I installed SVN on a Ubuntu machine and I can't get my head around something.

Whenever I checkout something from the terminal I get this error about saving a non-encrypted password:

-----------------------------------------------------------------------
ATTENTION!  Your password for authentication realm:

   <[...]> Subversion Repository

can only be stored to disk
unencrypted!  You are advised to
configure your system so that
Subversion can store passwords
encrypted, if possible.  See the
documentation for details.

You can avoid future appearances of
this warning by setting the value of
the 'store-plaintext-passwords' option
to either 'yes' or 'no' in
'/home/[...]/.subversion/servers'.
-----------------------------------------------------------------------

I goggled it a bit but I couldn't find anything useful. I found one topic where it said this was a client issue, not a server one, but I'm still not convinced.

It says "configure your system"; what exactly does it mean by that? The server or the client? If I'm the server, is there anything I can do about it? besides hiding the warning (like it says)...

Thanks!


Solution 1:

It is a client issue. It warns you that the credentials used for the different servers are being stored in plain text. You can hide that warning or use an encrypted storage to cache the passwords.

See: http://blogs.collab.net/subversion/2009/07/subversion-16-security-improvements

Solution 2:

By encrypting the password, you will not be able to achieve non-repudiation (other users could use your hash as you) due to OS file permissions. However, most companies have subversion setup using their domain password or some form of SSO password. By encrypting the password, you would at least mask someone from accessing a users other accounts.

I would still be concerned about the encryption strength.
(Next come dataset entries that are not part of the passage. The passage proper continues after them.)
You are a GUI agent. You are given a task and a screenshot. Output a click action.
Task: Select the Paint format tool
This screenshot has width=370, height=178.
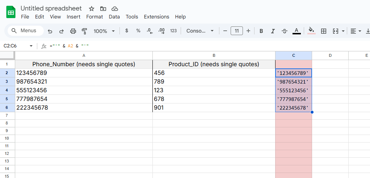coord(84,31)
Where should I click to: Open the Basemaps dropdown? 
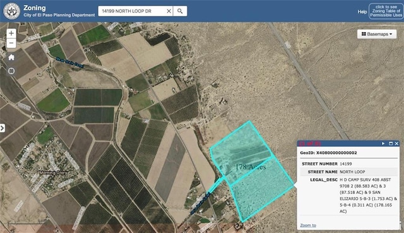[x=377, y=34]
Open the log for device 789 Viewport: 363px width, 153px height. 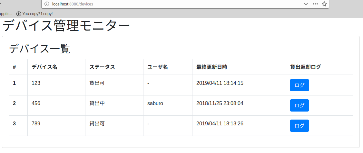299,126
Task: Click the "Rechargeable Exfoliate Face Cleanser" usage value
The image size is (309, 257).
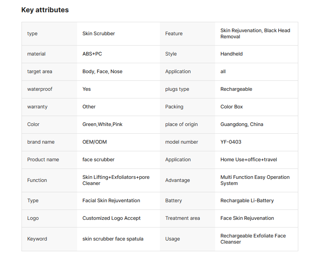Action: pos(253,239)
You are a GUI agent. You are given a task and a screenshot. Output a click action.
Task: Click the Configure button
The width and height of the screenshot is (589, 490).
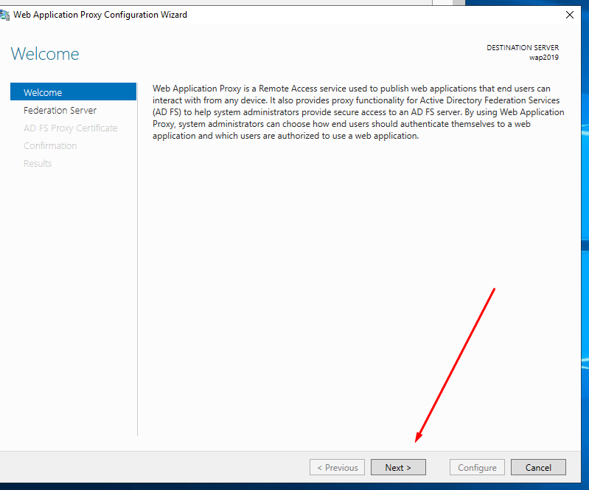click(x=477, y=467)
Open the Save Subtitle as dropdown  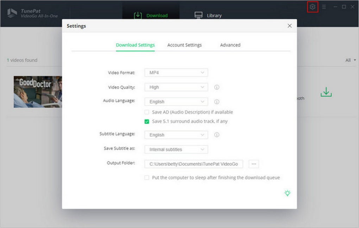pyautogui.click(x=176, y=149)

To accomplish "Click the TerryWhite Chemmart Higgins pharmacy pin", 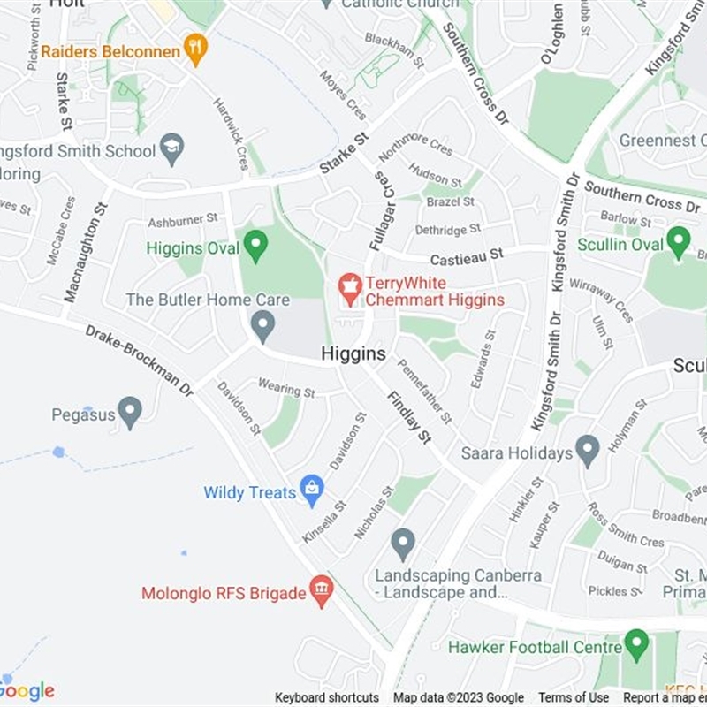I will click(350, 290).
If the subversion password is linked to other important accounts, someone might test the encryption strength to crack the password out.

The best bet is to setup the subversion client to turn off stored passwords and force lazy Dev's to authenticate each time.

Solution 3:

I store the credentials on an encrypted disk. (Although, while encfs is mounted the credentials are still plain-text to my account)

$ ls -nl ~/.subversion/
total 20K
-rw-r--r-- 1 1000 1000 4.2K 2009-07-10 13:00 README.txt
lrwxrwxrwx 1 1000 1000   31 2009-10-14 14:31 auth -> ~/crypt/subversion/auth/
-rw-r--r-- 1 1000 1000 5.7K 2009-07-10 13:00 config
-rw-r--r-- 1 1000 1000 3.6K 2009-07-10 13:00 servers

Using git-svn means that I need the credentials much less often, so it may not be too onerous to not save them at all.